Distinct acquisition dynamics of consolidated and labile memories. At 3 h after training memory is proportionally supported by consolidated ARM and labile ASM. Shock impact and/or number differently affect those distinct memory phases. A, Performance of consolidated ARM is independent from variation of shock number and impact used for training. B, Performance of labile ASM, in contrast, is doubly dependent on shock number and impact with repeated experience of high-impact reinforcement producing a characteristic “boost” in performance. C, Performance of MTM, i.e., the composite of labile ASM and consolidated ARM, is plotted against the different combinations of shock number and impact used for training. N = 6–8 for each bar.
- Figure 3.
Psychophysical characterization of an ASM filter. Formation of ASM is critically dependent on two consecutive shock iterations administered in an associative context. To determine temporal aspects critical for this type of memory acquisition we modulated the training procedure to present short (10 s) puffs of odor in combination with electric shock. Those CS/US pairings could be repeated at various ITIs (see inlay). Performance of ARM is indicated by gray symbols.
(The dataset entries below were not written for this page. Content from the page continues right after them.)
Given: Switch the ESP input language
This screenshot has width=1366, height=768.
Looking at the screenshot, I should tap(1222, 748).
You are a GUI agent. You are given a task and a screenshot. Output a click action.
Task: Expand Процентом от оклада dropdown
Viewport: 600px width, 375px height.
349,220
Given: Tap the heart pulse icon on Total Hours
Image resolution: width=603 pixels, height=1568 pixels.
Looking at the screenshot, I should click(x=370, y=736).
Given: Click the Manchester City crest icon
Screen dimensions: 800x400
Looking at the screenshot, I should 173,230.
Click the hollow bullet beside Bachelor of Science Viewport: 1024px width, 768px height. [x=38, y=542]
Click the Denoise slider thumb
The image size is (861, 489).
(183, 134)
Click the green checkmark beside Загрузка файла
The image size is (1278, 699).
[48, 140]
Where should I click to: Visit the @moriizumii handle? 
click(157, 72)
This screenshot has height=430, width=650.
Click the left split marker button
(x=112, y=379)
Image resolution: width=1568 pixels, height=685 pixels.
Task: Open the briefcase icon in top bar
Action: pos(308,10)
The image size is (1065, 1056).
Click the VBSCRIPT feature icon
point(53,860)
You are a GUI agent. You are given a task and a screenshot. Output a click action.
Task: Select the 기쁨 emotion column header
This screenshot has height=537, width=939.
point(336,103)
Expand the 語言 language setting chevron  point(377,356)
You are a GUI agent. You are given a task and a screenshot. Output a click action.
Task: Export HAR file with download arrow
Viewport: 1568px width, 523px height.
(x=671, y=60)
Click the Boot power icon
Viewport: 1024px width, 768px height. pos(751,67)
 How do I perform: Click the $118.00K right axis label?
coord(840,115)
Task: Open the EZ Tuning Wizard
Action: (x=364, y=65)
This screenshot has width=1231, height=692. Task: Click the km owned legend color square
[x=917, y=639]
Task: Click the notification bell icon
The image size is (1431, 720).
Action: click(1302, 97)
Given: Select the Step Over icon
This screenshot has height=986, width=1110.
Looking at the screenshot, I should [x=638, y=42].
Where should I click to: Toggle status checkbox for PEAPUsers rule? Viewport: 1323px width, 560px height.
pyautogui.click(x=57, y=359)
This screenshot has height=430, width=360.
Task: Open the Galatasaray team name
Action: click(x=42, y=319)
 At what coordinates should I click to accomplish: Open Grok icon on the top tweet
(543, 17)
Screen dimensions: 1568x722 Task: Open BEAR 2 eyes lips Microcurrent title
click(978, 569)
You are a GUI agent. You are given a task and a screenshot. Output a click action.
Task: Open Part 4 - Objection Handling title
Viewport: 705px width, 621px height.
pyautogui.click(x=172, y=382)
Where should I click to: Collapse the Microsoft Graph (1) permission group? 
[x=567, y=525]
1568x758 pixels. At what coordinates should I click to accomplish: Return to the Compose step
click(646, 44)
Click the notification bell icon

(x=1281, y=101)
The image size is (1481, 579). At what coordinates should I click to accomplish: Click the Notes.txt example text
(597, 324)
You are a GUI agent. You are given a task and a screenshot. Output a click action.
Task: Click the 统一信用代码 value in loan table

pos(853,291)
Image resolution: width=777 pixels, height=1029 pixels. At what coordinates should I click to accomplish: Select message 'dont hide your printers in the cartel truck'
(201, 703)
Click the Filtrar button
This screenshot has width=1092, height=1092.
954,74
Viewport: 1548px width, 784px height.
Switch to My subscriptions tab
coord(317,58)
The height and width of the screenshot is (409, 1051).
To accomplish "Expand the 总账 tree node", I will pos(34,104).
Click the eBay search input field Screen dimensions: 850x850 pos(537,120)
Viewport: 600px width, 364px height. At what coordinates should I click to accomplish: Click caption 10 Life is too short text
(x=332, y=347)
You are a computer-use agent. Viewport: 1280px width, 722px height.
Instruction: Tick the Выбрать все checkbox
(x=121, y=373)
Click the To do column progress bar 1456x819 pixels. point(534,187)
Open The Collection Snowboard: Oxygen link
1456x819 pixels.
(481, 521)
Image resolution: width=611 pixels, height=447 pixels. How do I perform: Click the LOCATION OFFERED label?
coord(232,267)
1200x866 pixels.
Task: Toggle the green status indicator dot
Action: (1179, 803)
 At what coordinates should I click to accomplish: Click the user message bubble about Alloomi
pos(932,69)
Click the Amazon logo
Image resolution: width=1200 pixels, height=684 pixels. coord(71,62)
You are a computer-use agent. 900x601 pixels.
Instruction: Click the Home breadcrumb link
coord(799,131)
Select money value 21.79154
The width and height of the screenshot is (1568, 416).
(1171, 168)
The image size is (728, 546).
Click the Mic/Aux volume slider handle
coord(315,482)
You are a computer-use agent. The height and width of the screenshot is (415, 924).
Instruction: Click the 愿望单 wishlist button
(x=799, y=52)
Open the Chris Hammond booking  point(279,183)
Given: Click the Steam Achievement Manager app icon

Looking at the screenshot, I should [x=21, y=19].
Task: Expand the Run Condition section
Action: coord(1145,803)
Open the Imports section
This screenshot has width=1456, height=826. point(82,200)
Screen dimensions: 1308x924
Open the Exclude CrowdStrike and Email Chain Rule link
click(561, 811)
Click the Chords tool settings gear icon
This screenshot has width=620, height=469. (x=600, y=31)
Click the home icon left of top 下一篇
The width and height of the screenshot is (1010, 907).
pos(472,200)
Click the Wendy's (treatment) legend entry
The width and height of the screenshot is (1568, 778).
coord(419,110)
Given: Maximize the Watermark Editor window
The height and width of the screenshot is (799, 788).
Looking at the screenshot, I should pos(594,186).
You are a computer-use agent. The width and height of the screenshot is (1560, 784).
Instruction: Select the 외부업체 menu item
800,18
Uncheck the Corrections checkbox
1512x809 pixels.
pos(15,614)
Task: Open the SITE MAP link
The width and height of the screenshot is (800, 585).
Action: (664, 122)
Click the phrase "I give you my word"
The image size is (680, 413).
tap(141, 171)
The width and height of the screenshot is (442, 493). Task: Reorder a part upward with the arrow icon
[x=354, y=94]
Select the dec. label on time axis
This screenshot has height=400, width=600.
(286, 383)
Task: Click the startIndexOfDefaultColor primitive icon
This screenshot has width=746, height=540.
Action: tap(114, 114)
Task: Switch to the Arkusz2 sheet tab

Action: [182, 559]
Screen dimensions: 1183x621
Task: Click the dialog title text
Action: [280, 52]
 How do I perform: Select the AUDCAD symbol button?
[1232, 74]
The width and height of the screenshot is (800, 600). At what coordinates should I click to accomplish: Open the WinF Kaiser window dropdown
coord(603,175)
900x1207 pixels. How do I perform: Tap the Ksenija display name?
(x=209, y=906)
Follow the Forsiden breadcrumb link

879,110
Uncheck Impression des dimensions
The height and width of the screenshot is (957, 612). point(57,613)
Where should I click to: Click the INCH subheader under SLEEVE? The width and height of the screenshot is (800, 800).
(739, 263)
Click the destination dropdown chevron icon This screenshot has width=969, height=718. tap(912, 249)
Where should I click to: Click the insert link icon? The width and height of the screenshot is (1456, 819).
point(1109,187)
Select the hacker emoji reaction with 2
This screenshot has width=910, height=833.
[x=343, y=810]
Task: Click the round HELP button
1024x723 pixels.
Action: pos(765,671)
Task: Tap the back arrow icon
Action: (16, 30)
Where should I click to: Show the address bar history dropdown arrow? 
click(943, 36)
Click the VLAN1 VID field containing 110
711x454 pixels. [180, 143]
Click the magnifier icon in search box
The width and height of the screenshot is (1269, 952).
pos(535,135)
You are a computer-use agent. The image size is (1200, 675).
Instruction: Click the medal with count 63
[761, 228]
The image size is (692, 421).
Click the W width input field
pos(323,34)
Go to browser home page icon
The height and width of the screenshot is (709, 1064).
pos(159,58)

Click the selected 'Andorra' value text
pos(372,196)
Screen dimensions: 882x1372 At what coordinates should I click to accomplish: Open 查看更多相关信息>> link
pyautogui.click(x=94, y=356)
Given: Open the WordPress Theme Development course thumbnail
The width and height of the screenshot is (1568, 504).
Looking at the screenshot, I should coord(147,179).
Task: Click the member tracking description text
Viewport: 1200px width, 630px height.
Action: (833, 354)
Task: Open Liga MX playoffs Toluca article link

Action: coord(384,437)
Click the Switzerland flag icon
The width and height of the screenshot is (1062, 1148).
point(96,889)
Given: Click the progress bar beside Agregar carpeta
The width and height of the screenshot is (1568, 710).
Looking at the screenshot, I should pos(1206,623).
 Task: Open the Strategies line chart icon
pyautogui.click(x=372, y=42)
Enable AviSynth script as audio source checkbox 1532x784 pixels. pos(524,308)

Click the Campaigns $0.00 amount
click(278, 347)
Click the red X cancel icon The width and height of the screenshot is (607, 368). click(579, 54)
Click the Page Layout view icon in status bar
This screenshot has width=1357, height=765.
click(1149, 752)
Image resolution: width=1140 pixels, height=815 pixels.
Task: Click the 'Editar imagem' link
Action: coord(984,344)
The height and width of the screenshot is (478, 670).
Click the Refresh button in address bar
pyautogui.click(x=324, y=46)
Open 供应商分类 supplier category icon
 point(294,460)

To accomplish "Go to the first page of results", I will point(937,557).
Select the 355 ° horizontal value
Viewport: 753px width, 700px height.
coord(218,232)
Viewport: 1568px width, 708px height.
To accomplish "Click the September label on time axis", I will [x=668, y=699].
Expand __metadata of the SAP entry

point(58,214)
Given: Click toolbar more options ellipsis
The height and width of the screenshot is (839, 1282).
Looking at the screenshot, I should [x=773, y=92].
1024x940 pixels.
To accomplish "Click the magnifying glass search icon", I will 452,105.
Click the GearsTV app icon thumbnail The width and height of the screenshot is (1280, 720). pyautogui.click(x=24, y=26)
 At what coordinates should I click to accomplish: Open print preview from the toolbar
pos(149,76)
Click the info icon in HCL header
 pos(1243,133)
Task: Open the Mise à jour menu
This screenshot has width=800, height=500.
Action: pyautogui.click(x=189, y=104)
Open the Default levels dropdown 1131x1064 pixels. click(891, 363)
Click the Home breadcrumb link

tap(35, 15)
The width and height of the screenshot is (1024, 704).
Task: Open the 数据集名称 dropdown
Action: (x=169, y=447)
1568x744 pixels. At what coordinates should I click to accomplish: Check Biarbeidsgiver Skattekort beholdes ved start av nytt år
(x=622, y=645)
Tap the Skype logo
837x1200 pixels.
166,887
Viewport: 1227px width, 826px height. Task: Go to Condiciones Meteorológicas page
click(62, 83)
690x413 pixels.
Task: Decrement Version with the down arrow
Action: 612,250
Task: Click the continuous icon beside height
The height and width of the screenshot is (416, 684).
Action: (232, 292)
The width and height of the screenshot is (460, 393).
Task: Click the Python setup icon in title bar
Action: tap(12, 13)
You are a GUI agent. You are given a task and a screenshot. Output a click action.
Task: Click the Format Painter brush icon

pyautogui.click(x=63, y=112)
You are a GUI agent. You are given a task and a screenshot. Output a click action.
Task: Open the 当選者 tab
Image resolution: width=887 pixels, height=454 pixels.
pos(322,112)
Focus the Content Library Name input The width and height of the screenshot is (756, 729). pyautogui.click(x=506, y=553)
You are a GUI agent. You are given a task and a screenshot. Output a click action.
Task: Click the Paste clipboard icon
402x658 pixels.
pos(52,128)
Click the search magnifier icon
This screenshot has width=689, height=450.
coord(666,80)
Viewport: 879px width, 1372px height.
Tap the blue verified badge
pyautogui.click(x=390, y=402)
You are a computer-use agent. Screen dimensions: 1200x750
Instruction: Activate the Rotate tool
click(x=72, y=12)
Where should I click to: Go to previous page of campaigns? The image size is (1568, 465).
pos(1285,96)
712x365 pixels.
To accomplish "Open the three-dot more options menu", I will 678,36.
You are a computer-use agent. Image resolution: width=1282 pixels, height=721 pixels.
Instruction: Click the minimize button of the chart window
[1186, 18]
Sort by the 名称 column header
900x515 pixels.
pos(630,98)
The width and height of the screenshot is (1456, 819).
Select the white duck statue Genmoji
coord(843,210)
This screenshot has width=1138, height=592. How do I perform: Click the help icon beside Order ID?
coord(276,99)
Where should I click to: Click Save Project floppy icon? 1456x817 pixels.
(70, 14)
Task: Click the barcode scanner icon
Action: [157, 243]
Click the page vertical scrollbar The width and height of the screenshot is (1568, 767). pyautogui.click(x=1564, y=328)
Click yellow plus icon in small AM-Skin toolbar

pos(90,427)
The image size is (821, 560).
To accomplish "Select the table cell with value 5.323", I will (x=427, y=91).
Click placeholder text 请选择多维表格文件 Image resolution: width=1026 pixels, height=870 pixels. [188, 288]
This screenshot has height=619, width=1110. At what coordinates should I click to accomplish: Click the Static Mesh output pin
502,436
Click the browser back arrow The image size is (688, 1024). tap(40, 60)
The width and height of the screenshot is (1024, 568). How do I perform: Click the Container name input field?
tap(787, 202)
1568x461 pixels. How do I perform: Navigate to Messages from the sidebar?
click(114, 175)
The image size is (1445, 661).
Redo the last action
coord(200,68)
A, Formation of ASM is dependent on a critical ITI in between two consecutive CS/US pairing that can last for up to 300 s. B, ASM formation requires an associative context, i.e., contingent presentation of CS and US, during either of the two conditioning trials. C, High shock impact, i.e., >120 V DC, is required during either of the consecutive trials. Each error bar indicates the mean ± SEM 6–8 biological repetitions. Statistical differences at the level of p ≤ 0.05 are denoted by different letters.
- Figure 4.
Rut-AC1 supports step-like ASM formation at the KC layer. Labile ASM and consolidated ARM are plotted against the increasing number of shock iterations experienced during training sessions with 120 V DC. A, Wild-type Canton-S shows characteristic stepwise acquisition of ASM. B, rut1 mutants do not form ASM. C, Genetic rescue of Rut-AC1 function within KCs marked in the mb247-Gal4 line is sufficient to restore two-step ASM formation. D, E, Genetic controls that bear either UAS-rut+ or mb247-Gal4 in rut1 mutant background alone did not improve ASM. F–J, Instantaneous formation of ARM is independent from rut1 mutant background. Error bars indicate the mean ± SEM 6–8 biological repetitions. Statistical differences at level of p < 0.01 are denoted by asterisks (**).
- Figure 5.
Step-like ASM formation requires AKAPs at the KC layer. Labile ASM and consolidated ARM are plotted against the increasing number of shock iterations experienced during training sessions with 120 V DC. A, Wild-type Canton-S shows characteristic stepwise acquisition of ASM. B, Expression of the ecopr2 peptide competitor that disrupts PKA–AKAP interaction prevents formation of ASM. Expression was restricted to KCs by use of the mb247-Gal4 line. C, D, Genetic controls that bear either ecopr2 or mb247-Gal4 alone did not affect ASM. E–H, Instantaneous formation of ARM is unaffected in those genotypes. Error bars indicate mean ± SEM 6–8 biological repetitions. Statistical differences at level of p < 0.01 are denoted by asterisks (**).